§ **Passage provided**
□ □ □ □ □ □ □

Markdent:
Event-Driven Markdown Parsing
Dave Rolsky
What is Markdown?
- Wikitext-ish
- Matches existing plaintext "markup"
- Standard
Why is Markdown Important?
- Standard!
- Easy to use
- (Please do not invent your own wikitext)
An Example
This is **bold**, this is *italic*.
* A list
* of items
> A blockquote which contains
> [a link](http://example.com)
Why a New Parser?
- Existing tools just converted to HTML
- No way to parse interesting data
- HTML conversion can be lossy
With Markdent You Can ...
- Convert to HTML (duh)
- Extract all links
- Extract all tables
- Extract all text (for full text search)
- Filter out some markup (raw HTML)
But Wait, There's More!

□ □ □ □ □ □ □

§ **Data segment**
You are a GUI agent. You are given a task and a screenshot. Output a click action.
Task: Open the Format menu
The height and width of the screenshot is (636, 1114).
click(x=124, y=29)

□ □ □ □ □ □ □

§ **Exercise task**
Copy the Markdent slides above verbatim from "- Easy to use" to "You Can ...".

§ **Answer to the task**
- Easy to use
- (Please do not invent your own wikitext)
An Example
This is **bold**, this is *italic*.
* A list
* of items
> A blockquote which contains
> [a link](http://example.com)
Why a New Parser?
- Existing tools just converted to HTML
- No way to parse interesting data
- HTML conversion can be lossy
With Markdent You Can ...